__Work required__: Your answer should contain each record from the listing, repeated exactly.
=== Available data ===
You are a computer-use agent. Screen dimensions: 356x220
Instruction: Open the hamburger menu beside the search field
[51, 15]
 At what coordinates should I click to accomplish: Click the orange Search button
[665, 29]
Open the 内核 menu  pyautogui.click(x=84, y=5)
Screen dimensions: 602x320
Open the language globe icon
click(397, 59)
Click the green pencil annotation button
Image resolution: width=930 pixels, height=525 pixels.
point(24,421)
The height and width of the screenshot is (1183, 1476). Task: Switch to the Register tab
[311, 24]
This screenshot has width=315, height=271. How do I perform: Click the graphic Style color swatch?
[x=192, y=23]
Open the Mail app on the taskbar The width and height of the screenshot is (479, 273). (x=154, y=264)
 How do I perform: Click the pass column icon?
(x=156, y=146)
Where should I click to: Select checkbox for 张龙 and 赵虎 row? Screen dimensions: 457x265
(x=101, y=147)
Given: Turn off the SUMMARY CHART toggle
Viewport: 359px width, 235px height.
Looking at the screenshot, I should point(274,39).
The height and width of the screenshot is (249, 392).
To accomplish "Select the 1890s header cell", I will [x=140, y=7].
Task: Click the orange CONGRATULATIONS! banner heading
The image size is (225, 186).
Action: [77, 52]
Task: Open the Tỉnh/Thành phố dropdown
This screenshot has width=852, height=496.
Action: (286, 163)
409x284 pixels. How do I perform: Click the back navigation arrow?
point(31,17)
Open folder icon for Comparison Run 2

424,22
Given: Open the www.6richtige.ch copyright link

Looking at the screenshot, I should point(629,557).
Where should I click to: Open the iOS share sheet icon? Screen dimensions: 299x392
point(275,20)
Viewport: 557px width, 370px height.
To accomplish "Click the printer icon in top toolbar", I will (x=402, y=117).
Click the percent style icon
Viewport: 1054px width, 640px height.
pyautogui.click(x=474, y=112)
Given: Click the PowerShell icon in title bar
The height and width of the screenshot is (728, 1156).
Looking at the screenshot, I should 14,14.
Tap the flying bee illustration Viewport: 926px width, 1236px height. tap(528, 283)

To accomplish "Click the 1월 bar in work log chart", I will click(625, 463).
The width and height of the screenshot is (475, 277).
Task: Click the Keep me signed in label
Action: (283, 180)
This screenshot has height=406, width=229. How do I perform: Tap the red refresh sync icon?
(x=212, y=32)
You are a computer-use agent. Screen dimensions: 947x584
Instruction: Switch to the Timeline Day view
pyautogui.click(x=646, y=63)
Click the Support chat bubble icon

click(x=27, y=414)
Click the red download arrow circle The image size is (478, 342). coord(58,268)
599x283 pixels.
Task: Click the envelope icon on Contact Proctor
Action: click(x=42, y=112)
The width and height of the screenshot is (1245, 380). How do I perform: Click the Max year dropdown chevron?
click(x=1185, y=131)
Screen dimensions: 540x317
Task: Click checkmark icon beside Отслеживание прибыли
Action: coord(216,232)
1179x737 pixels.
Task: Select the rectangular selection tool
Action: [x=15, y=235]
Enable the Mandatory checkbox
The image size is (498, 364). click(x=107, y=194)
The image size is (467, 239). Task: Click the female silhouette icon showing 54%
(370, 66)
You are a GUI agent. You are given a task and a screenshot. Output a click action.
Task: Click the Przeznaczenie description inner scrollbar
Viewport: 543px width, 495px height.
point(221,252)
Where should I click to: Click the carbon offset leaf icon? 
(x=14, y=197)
===
__Completed exercise__:
You are a computer-use agent. Screen dimensions: 356x220
Instruction: Open the hamburger menu beside the search field
[51, 15]
 At what coordinates should I click to accomplish: Click the orange Search button
[665, 29]
Open the 内核 menu  pyautogui.click(x=84, y=5)
Screen dimensions: 602x320
Open the language globe icon
click(397, 59)
Click the green pencil annotation button
Image resolution: width=930 pixels, height=525 pixels.
point(24,421)
The height and width of the screenshot is (1183, 1476). Task: Switch to the Register tab
[311, 24]
This screenshot has width=315, height=271. How do I perform: Click the graphic Style color swatch?
[x=192, y=23]
Open the Mail app on the taskbar The width and height of the screenshot is (479, 273). (x=154, y=264)
 How do I perform: Click the pass column icon?
(x=156, y=146)
Where should I click to: Select checkbox for 张龙 and 赵虎 row? Screen dimensions: 457x265
(x=101, y=147)
Given: Turn off the SUMMARY CHART toggle
Viewport: 359px width, 235px height.
Looking at the screenshot, I should point(274,39).
The height and width of the screenshot is (249, 392).
To accomplish "Select the 1890s header cell", I will [x=140, y=7].
Task: Click the orange CONGRATULATIONS! banner heading
The image size is (225, 186).
Action: [77, 52]
Task: Open the Tỉnh/Thành phố dropdown
This screenshot has width=852, height=496.
Action: (286, 163)
409x284 pixels. How do I perform: Click the back navigation arrow?
point(31,17)
Open folder icon for Comparison Run 2

424,22
Given: Open the www.6richtige.ch copyright link

Looking at the screenshot, I should point(629,557).
Where should I click to: Open the iOS share sheet icon? Screen dimensions: 299x392
point(275,20)
Viewport: 557px width, 370px height.
To accomplish "Click the printer icon in top toolbar", I will (x=402, y=117).
Click the percent style icon
Viewport: 1054px width, 640px height.
pyautogui.click(x=474, y=112)
Given: Click the PowerShell icon in title bar
The height and width of the screenshot is (728, 1156).
Looking at the screenshot, I should 14,14.
Tap the flying bee illustration Viewport: 926px width, 1236px height. tap(528, 283)

To accomplish "Click the 1월 bar in work log chart", I will click(625, 463).
The width and height of the screenshot is (475, 277).
Task: Click the Keep me signed in label
Action: (283, 180)
This screenshot has height=406, width=229. How do I perform: Tap the red refresh sync icon?
(x=212, y=32)
You are a computer-use agent. Screen dimensions: 947x584
Instruction: Switch to the Timeline Day view
pyautogui.click(x=646, y=63)
Click the Support chat bubble icon

click(x=27, y=414)
Click the red download arrow circle The image size is (478, 342). coord(58,268)
599x283 pixels.
Task: Click the envelope icon on Contact Proctor
Action: click(x=42, y=112)
The width and height of the screenshot is (1245, 380). How do I perform: Click the Max year dropdown chevron?
click(x=1185, y=131)
Screen dimensions: 540x317
Task: Click checkmark icon beside Отслеживание прибыли
Action: coord(216,232)
1179x737 pixels.
Task: Select the rectangular selection tool
Action: [x=15, y=235]
Enable the Mandatory checkbox
The image size is (498, 364). click(x=107, y=194)
The image size is (467, 239). Task: Click the female silhouette icon showing 54%
(370, 66)
You are a GUI agent. You are given a task and a screenshot. Output a click action.
Task: Click the Przeznaczenie description inner scrollbar
Viewport: 543px width, 495px height.
point(221,252)
Where should I click to: Click the carbon offset leaf icon? 
(x=14, y=197)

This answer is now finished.